Harris deployed the big guns. “Jackie’ll be there.”
“Let me change my shirt.”
There are four forces of attraction in the universe: The strong nuclear force, which holds atomic nuclei together. Magnetism, which holds refrigerators and amateur crayon art together. Gravity, which holds planets, stars, and galaxies together. And the most powerful force of all, sex, which holds genders together. The rest have nothing on sex, which not only has to overcome Newton’s laws of motion but free will.
So powerful is this force that even the static slugs of Osidious B manage. They generate a bioelectrical charge that stuns prey and wards off predators. However, their primitive nervous systems cannot differentiate between targets, so they indiscriminately shock anything that comes near them, including other amorous static slugs. Nearly half of the population dies of electrical burns each mating season. They account for this by laying an asinine number of eggs.
The things we do for love.
* * *
One of the human mind’s greatest coping mechanisms is its ability to take any activity, no matter how unnatural or dangerous, and make it feel routine after a handful of repetitions. This was the only way a dozen people could plunge toward an alien planet, at tens of thousands of kilometers per hour, in shuttles whose skin reached thousands of degrees, without screaming in abject terror. Two of the marines were so good at this trick, they took naps.

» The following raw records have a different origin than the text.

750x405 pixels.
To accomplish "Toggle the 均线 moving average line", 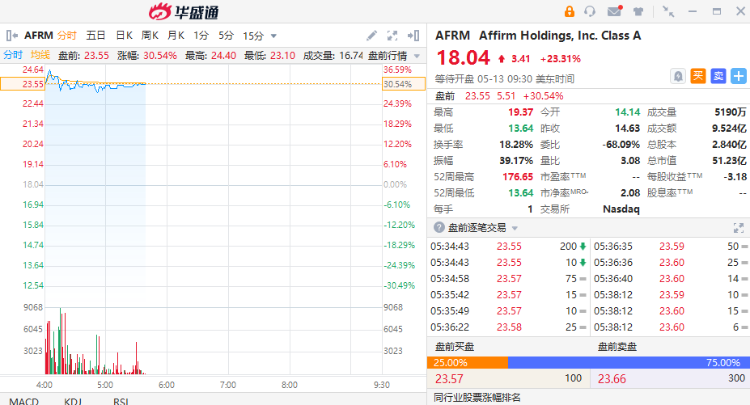I will (40, 54).
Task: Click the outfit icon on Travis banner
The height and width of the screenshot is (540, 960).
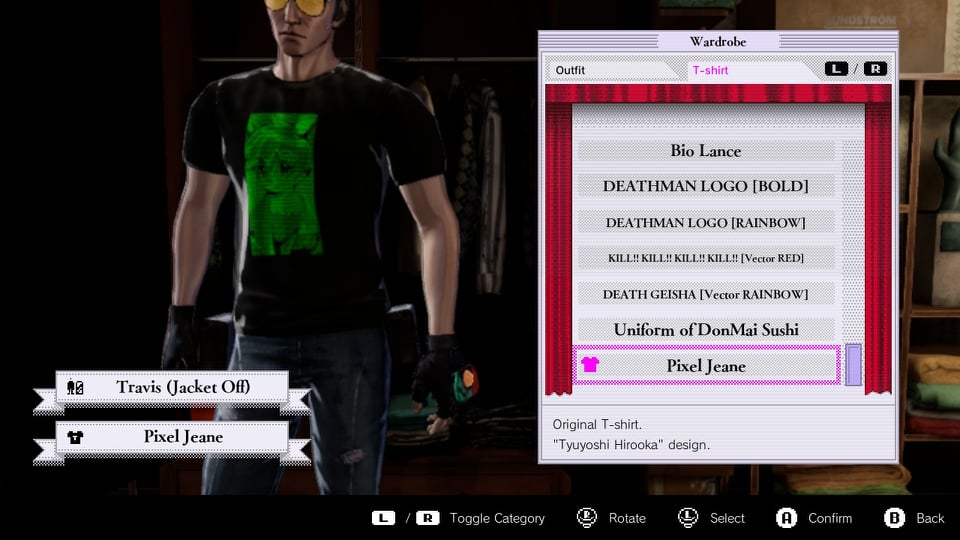Action: coord(75,387)
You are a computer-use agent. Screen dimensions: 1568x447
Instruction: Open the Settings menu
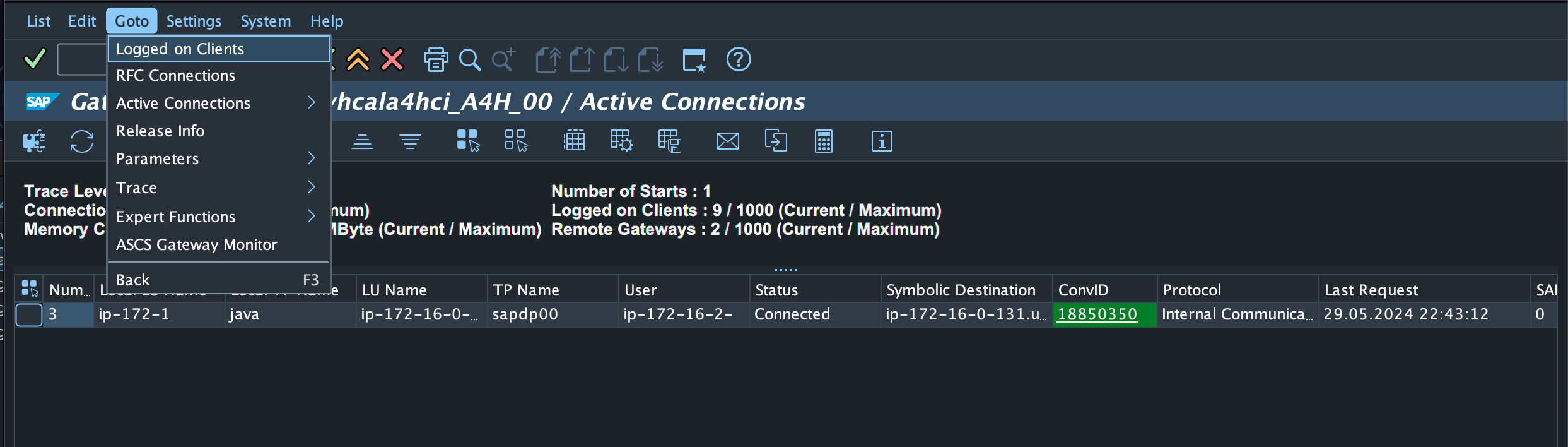click(194, 21)
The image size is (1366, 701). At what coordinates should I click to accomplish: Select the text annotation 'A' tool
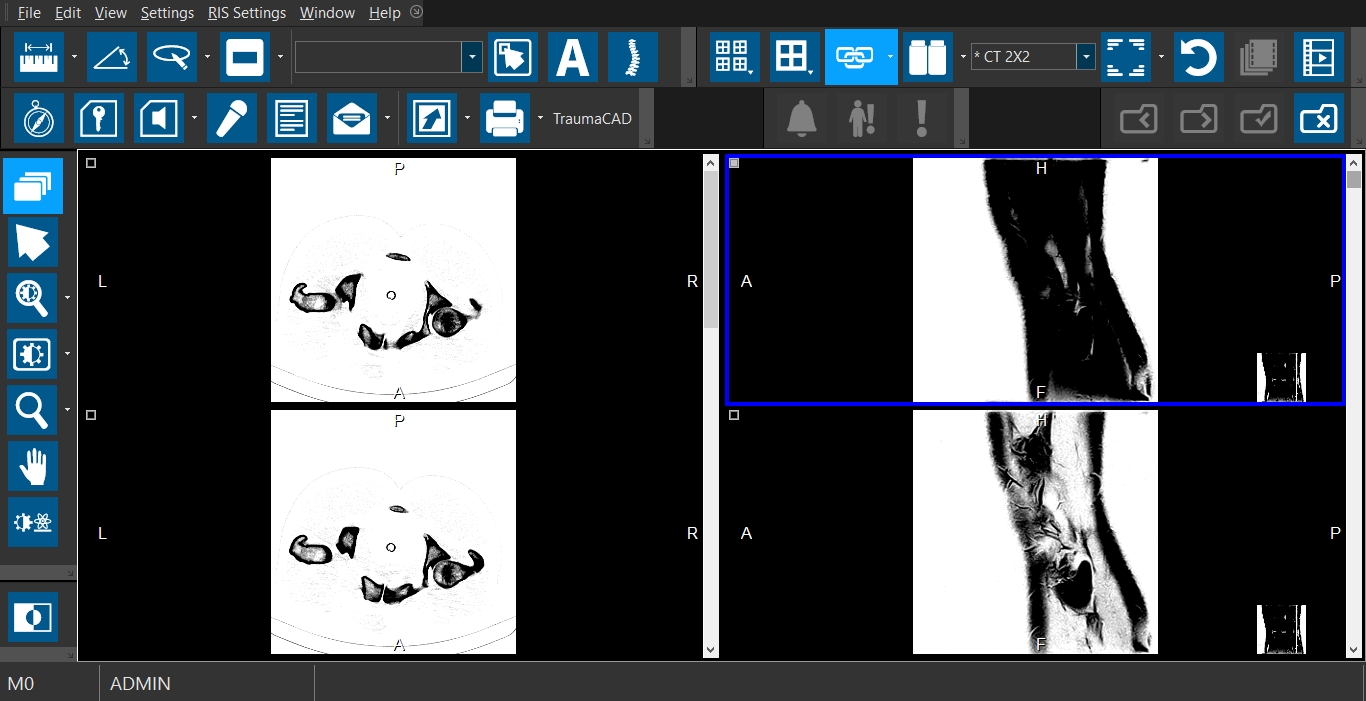(x=572, y=57)
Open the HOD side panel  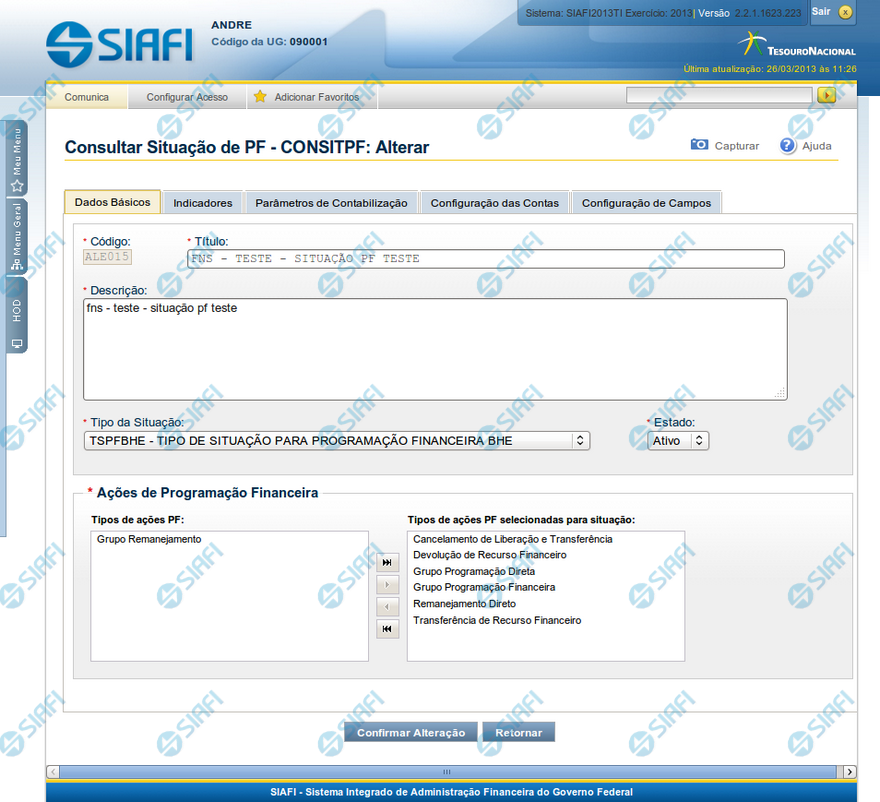17,315
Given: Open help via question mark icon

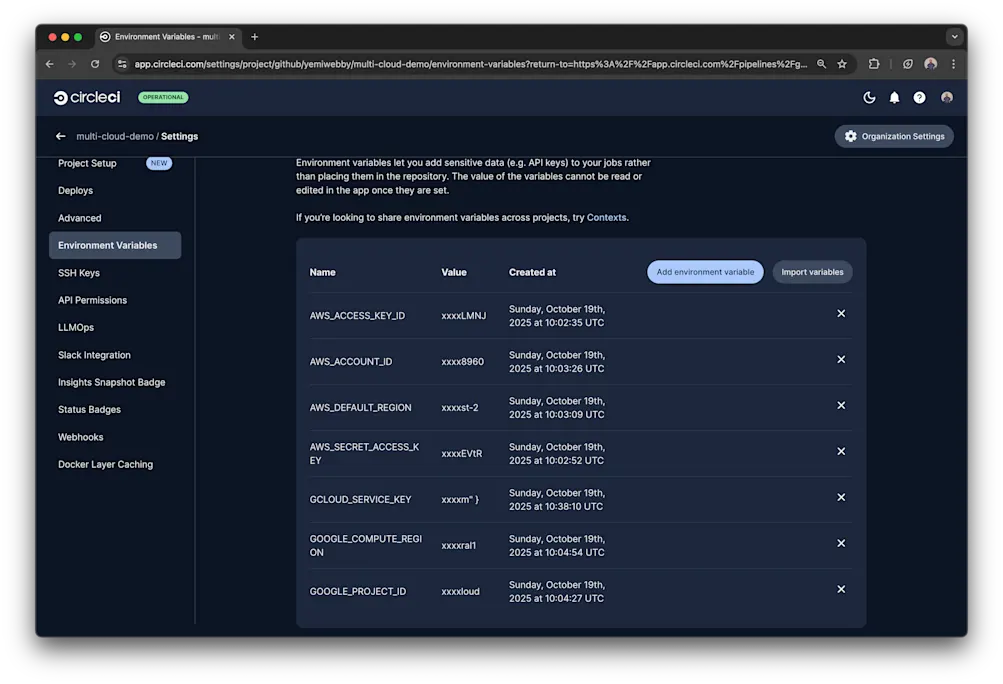Looking at the screenshot, I should point(919,97).
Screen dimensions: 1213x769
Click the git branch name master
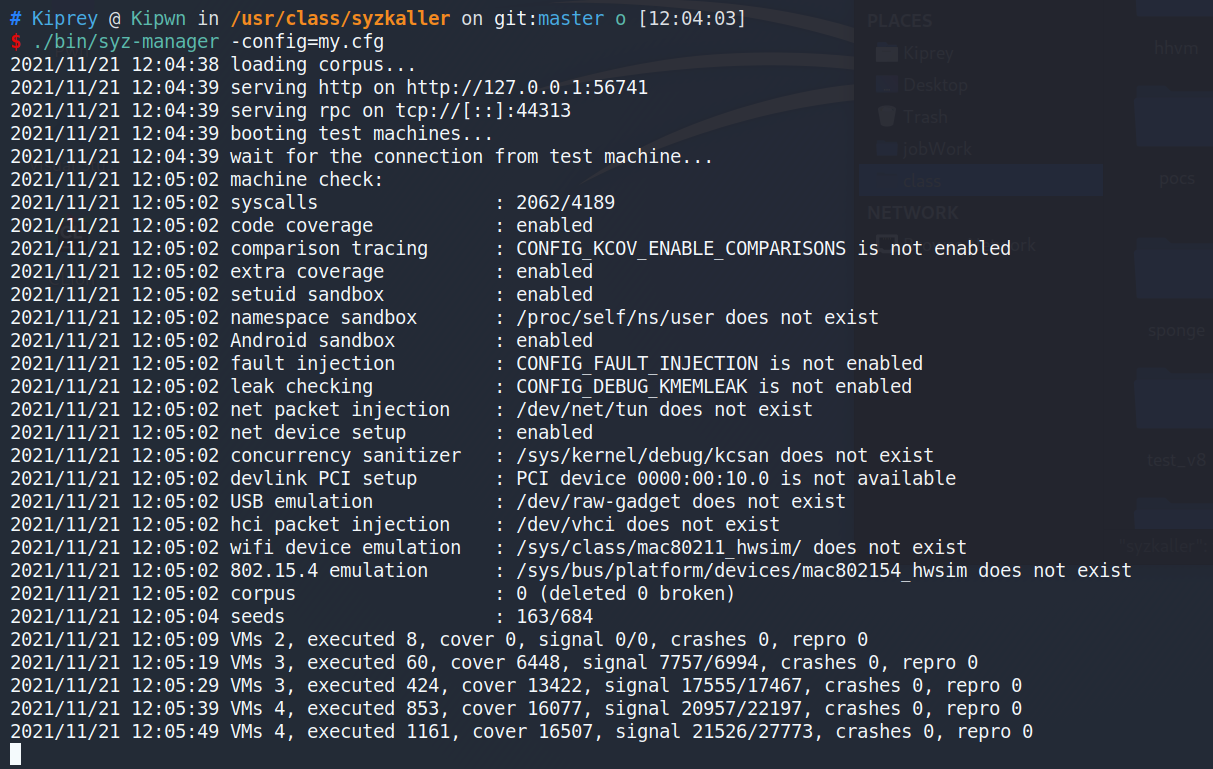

As they bored deeper into the atmosphere, things became tenser. Turbulent winds beat on the shuttles like steel drums. Rain pounded the hulls, each drop pinging against the armored fuselage with the force of buckshot.
Harris looked over his shoulder into the passenger compartment. “Everyone stay strapped in until we’re gear down on the ground.”
Felix pulled his lap belt tighter. “Like you needed to tell us that.”
Harris again faced the cockpit to confer with the pilot. “Find a good landing zone yet?”
“No, sir. The terrain is pretty rough everywhere, and vegetation is thick. Why anyone would build a city here is beyond me.”
“Devor, looks like you get to play with the emergency landing zone module, after all.”
A Cheshire grin bloomed on Devor’s face. “Yes, sir. How wide an LZ do you want?”
“Better make it seventy-five meters, just to be safe. We have to land Magellan’s shuttle, too.”
Devor pulled up a menu, then armed and launched the ELZM. The shuttle lurched as the module fell away. As it descended, the ELZM scanned the approaching ground in an outward spiral of focused sonar, cataloging every tree and rock by its density.
When it had fallen to two hundred meters, the module’s shell disintegrated, releasing a mob of hundreds of submunitions. The bomblets held a three-millisecond-long conference call to organize their assignments. The crowd dispersed as each one peeled away toward a specific tree or stone.
At a half meter above the ground, each bomblet detonated a shaped charge, sending destructive force out in a perfectly level disk less than a centimeter thick, shearing tree trunks and shattering boulders. When the debris settled, a perfectly flat circle seventy-five meters across appeared in the forest.
“Voilà! Instant LZ.”
“Just like Mama used to make,” Harris said. “Thank you, Devor. Simmons, set us down.”
Five minutes later, both shuttles were safely nestled on the ground. The rain outside didn’t come down in sheets; it started at reams and ended at complete sets of leather-bound encyclopedias. A man could drown while yawning. Their only protection from the deluge were thin plastic parkas.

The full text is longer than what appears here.